The Once Times

Asia

Tokyo Tightens Minpaku Rules as Complaints Rise

Tokyo is tightening controls on minpaku, or private lodging, as complaints about noise, garbage, and unregistered operations continue to rise.

2 min read

The city’s wards are using inspections and local ordinances more aggressively, while the national government has opened the door to much stricter local limits.

In Shinjuku Ward, inspectors checked facilities on a weekday when minpaku operations are generally not allowed, and they found travelers staying at some properties along with suspected unapproved business activity. The ward received 1,334 complaints in fiscal 2025, about 1.7 times the previous year, and it issued its first business cessation order to a minpaku provider in December.

Toshima Ward has moved to cut the annual operating cap from 180 days to 120 days, while Chiyoda Ward has banned new minpaku launches near schools or in dense residential areas unless the owner lives on site. Separately, Toshima also issued one-year suspension orders for 23 facilities run by 15 businesses after repeated failures to submit required reports.

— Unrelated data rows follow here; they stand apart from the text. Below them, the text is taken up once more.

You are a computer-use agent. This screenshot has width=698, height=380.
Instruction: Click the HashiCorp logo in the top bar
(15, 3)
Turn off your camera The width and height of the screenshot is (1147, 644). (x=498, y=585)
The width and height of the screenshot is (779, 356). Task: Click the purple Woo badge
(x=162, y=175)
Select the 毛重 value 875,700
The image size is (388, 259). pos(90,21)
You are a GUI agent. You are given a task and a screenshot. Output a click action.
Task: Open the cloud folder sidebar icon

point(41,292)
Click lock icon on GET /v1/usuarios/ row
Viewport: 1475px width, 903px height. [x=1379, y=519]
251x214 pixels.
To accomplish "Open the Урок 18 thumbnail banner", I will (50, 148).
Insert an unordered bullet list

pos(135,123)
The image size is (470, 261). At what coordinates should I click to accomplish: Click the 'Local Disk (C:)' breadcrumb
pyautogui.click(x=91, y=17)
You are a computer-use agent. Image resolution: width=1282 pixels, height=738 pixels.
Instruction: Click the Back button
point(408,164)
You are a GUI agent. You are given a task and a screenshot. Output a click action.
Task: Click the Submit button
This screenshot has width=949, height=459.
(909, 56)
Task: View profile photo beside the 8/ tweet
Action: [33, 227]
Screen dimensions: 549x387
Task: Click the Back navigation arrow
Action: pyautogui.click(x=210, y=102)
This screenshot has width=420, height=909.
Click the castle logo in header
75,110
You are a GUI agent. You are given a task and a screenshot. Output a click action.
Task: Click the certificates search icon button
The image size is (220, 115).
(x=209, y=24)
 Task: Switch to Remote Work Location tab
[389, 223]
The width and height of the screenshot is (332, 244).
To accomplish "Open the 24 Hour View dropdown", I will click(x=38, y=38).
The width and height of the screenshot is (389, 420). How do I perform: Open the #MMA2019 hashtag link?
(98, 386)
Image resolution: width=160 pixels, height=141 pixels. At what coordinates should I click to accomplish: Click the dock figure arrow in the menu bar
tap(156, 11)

The policy shift is being reinforced at the national level. In June, the Japan Tourism Agency said local governments can use ordinances to set a zero-day cap in some areas, effectively allowing outright bans on minpaku in residential neighborhoods. Starting April 2027, Tokyo’s lodging tax will also apply to minpaku stays.

For residents, the changes are intended to reduce disruption. For operators and investors, the message is that ward-by-ward rules now matter more than ever, and compliance costs are getting heavier.